By-elections are slightly more awkward under PR-squared than under FPTP. If a seat should become empty, there are two possibilities:
The first possibility is that by-elections don’t happen. Empty seats would remain empty until the next general election.
The second possibility is that a FPTP-style by-election is held.
This second possibility requires care. PR-Squared gives parties an incentive to negotiate coalitions before an election, and to court votes without regard to geography; it gives candidates an incentive to encourage both the local and the national votes; and gives voters an incentive to vote for a party with a realistic chance of forming a government. Care must be taken to ensure that the rules about by-elections do not create any unwanted new incentives.
In the UK, an armed terrorist and racketeering organisation has a political front. Such support as it has is geographically narrow, and under FPTP it wins only a small number of constituencies (usually two, in 2001 four). Under PR-Squared, it is highly unlikely that any seats would be won by the terrorists’ front. But in certain constituencies it might win a local by-election, which gives the terrorists an incentive to ‘cause’ a by-election. This is not an idle concern, as both bombings and assassinations have continued during their ‘cease-fire’. So death by murder should not cause a by-election. But if resignations cause a by-election, then the terrorists would have an incentive to kill the sitting MP’s children one by one, until the MP is persuaded to resign. These are not incentives that an electoral system should be creating. So, if there are to be FPTP-style by-elections, they should be triggered only by the death from natural causes of a sitting MP†3.
Hence PR-Squared has many advantages.
PR-Squared elects a government, rather than a collection of parties who then negotiate for power. If parties are sufficiently close in policies to be likely to form a coalition, then they have a strong incentive to do so before rather than after the election, and thus to do so in a manner visible to the electorate. For example, if five parties split the vote equally, then the seats would split equally. But if two of these parties could form a coalition before the election, and still hold 40% of the vote, then that coalition would win four-sevenths of the seats, a functional majority. Thus PR-Squared keeps power at the ballot box rather than at a negotiating table.
Likewise, voters have an incentive to vote for a large party that has a plausible chance of forming a government, rather than a no-hope extremist party.
But every MP is still a local constituency MP, dependent on the local vote. An unpopular or corrupt MP could lose, even if that MP came from a large party.

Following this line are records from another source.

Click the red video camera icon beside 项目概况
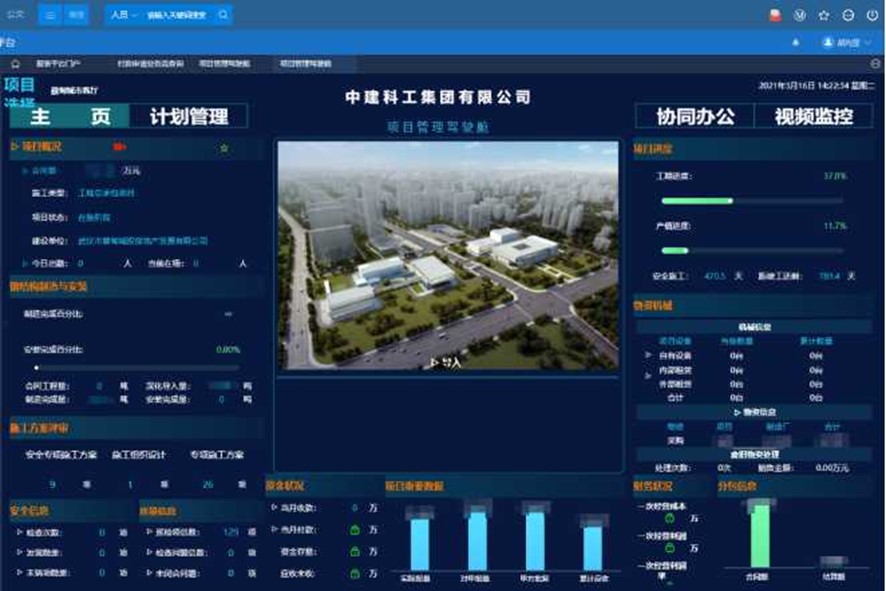Viewport: 886px width, 591px height. [x=122, y=147]
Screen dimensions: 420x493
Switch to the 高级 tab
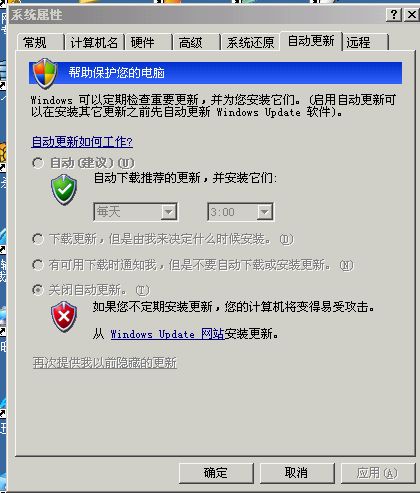(196, 42)
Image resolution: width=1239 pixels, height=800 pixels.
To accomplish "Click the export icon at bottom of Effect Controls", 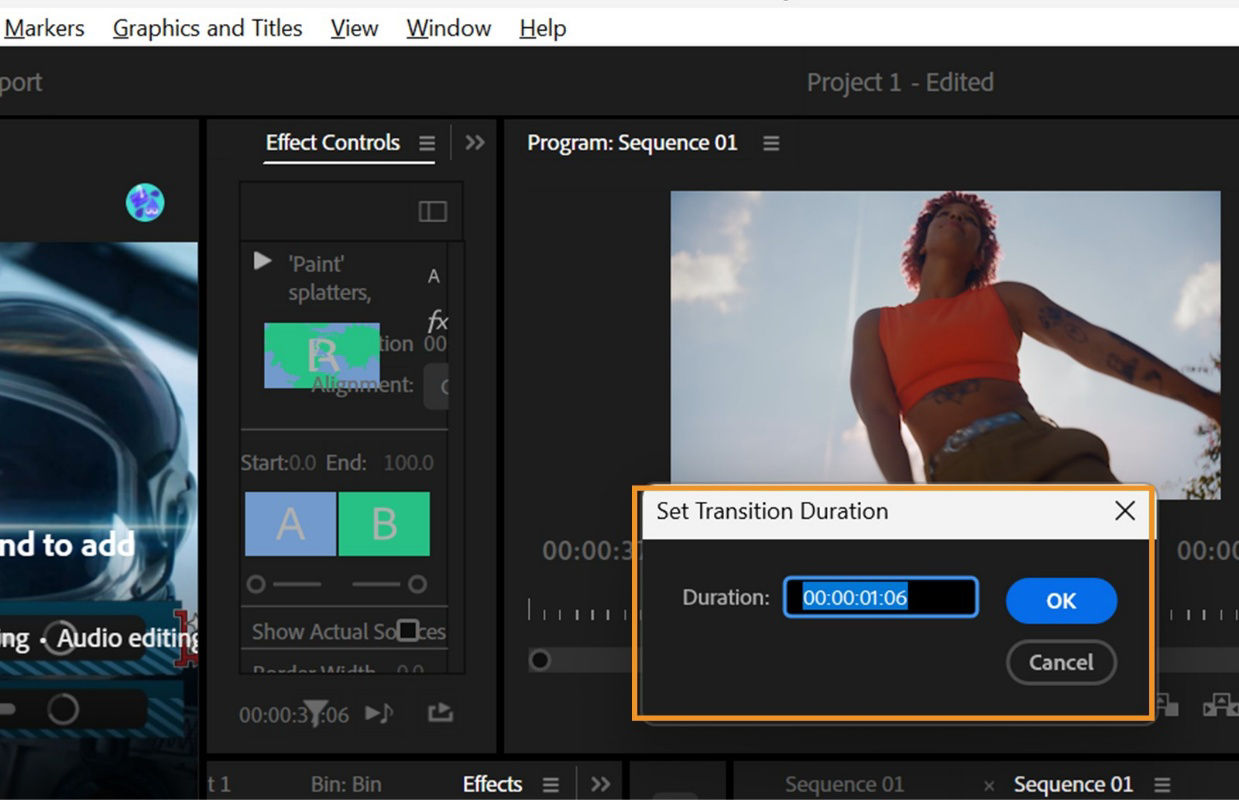I will click(439, 713).
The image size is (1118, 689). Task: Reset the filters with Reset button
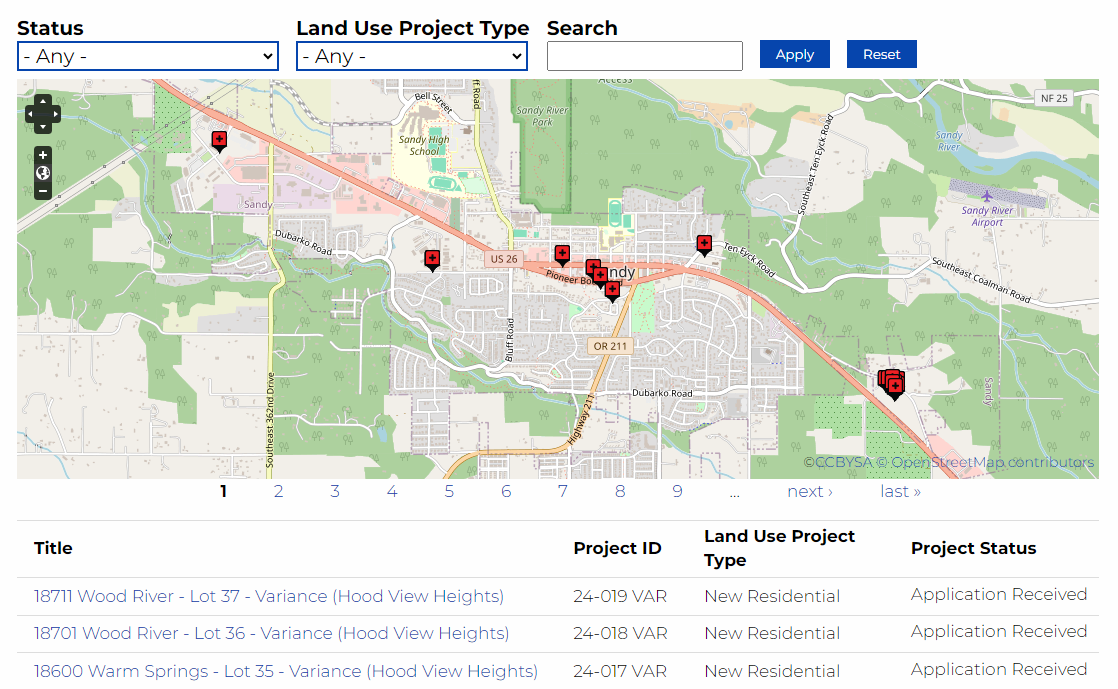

PR-Squared’s voting mechanism is very simple: put a single cross by a single candidate. There would not be any need for parties to distribute ‘voting sheets’ that show how to order complicated lists of preferences.
PR-Squared extends voter choice, at least relative to the UK’s current electoral system. In Liverpool there is little purpose in voting under FPTP; the Labour vote is so overwhelming that it could be weighed rather than counted. But under PR-Squared, voting is still important. An additional Labour vote won’t make any difference in Liverpool, but it might make the difference somewhere else, as might a vote for the Conservatives or the LibDems. However, whilst there is an extension of voter choice, it is a limited extension: a vote for the communists or the fascists would still be a wasted vote.
Julian D. A. Wiseman, London, September 2001
†1 Also known as the method of odd numbers, Webster’s method, and the method of Saint-Lagüe. The original definition of PR-Squared rounded by the Largest Remainder rule: the difference between the two will only very rarely be more than one seat for any party. Eg., consider dividing 17 seats with the squares of the votes in the ratio 30:3:3:1:1; or 21 seats with the same ratio; or 20 seats with 67:6:6:6:2:2:2:1:1.
†2 We counter-factually assume that the vote totals would be the same under PR-Squared as under FPTP, as such an assumption is near enough to be true for these purposes. However, there is one particular difficulty with mapping FPTP results onto PR-Squared: under FPTP, not all parties stand in all seats. This is because the parties have no incentive to stand where there is no chance of winning. But for completeness PR-Squared needs a rule to cover the case in which, in a particular constituency, no seat-winning party put forward a candidate (i.e., all the candidates are from small local parties). However, whilst there ought to be a rule, in practice, the parties’ incentive is such that this rule would never be needed. Parties want votes, and any party with a chance of winning seats anywhere will want every vote it can get in any constituency. But there should be a rule nonetheless, and it would work as follows. In each constituency in which a party did not put forward a candidate, it is assumed that the party did put forward a candidate (a ‘deemed null candidate’), but that this candidate received zero votes; and any seat won by a deemed null candidate would remain empty.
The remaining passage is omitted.